The first thing you want to make sure to do is drop a retargeting cookie. I use Adroll because it is very simple to use and they gave me a lot of help to get set up. Adroll covers both web retargeting and Facebook retargeting. You can also do web retargeting in your Google Adwords account.
The useful thing about retargeting is that you can show different ads based on what pages people saw on your site.
This is a segment I use to target people who viewed 3 or more pages on the website. I will follow them around the web for 30 days.
Some examples of how you can use retargeting to show relevant content later:
- If they went to the checkout page but didn’t buy – you can target them with ads that shows them a whitepaper that talks about cost saving
- If they browsed the site generally, e.g. saw 5 pages on the site, you can show them an ad that lands them on general educational content
- If someone downloads a pdf aimed at finance companies, I can show them ads around how the product works well for finance companies
- If someone starts a free trial, I can target them during the 14 day free trial period with content aimed at getting them to convert into a paid customer
When people click on the ads, I send them to an Unbounce page with content relevant to them.

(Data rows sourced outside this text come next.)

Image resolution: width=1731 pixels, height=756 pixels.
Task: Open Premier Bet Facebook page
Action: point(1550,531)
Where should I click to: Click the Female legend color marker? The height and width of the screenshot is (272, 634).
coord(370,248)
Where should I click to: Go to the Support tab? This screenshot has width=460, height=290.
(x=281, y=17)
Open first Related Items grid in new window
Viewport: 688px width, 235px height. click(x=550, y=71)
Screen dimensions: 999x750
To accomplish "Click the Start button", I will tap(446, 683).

3. Use Unbounce for campaign specific landing pages
Unbounce allows me to quickly create landing pages for campaigns without having to go through our developers and designers. It also allows me to A/B test page variations and to cleverly send the lead details by email or to Salesforce where it can be picked up by our sales team to deliver the demo.
I use Unbounce in 2 ways:
1. I use Unbounce as the landing pages for my retargeting
They land on a page which has my content on it and to get hold of that content they need to provide me with their contact details. These become level 1 leads, people who stay within marketing and will get sent other pieces of marketing content over time, until they have made up their mind to convert or they unsubscribe.

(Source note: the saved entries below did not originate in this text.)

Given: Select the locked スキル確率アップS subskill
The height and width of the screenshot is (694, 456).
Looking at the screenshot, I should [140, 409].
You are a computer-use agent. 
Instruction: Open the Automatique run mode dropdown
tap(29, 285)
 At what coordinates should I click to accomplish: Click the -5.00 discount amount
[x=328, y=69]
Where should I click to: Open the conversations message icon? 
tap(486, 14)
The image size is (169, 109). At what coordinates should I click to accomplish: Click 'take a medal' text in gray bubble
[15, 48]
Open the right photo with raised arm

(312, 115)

I then use Mailchimp to deliver the content to people when they give me their email details.
2. I land my pure PPC advertising on Unbounce
I have created a very small 3 page site that is aimed at getting people to signup to do a demo with us. These become level 2 leads and are automatically sent to Salesforce and are taken by the Sales team to arrange product demos.
I set up my Unbounce forms to send 3 types of data.
1. Standard lead details like name and email address
2. Send my paid advertising UTM parameters so I can measure my lead CPA
3. Send specific hard-coded parameters for the Sales team to pick up in their Salesforce reports
4. Use Salesforce to pass lead details to the Sales team
I make sure the sales team have as much data as I can provide when they follow up on leads. Knowing the keyword that the client came in on in a Google search can help them understand the client’s intent better and provide a more targeted sales call.
5. Use Mailchimp to deliver the content
I deliver the content to people via Mailchimp, where I have an automated workflow set up.
With this workflow, you can quickly and cheaply get your lead generation set up and starting to earn leads and improve your B2B ecommerce sales.
This model is suited to startups in two key ways:
Firstly, compared to large systems like Marketo and Hubspot, the respective products I use have low monthly charges and you can upgrade or stop using them, without being locked into long contracts or high $ amount contracts.
Secondly, it is cheap in terms of time and integration overhead. Integrating large marketing systems takes a lot of time not just from you, but also from your developers and may also require a lot of training. With this system you can build up each piece as you need it and integrate them at your own pace.
This is a system that lets you very quickly start learning about your customers and lead flow. It can provide the basic data you need to later decide if you need more high powered systems.
So if you need leads for your startup, don’t get drawn in by the big flashy products without a clear idea of what your startup really needs and at least give yourself some data to work with to understand what you need and what your leads cost.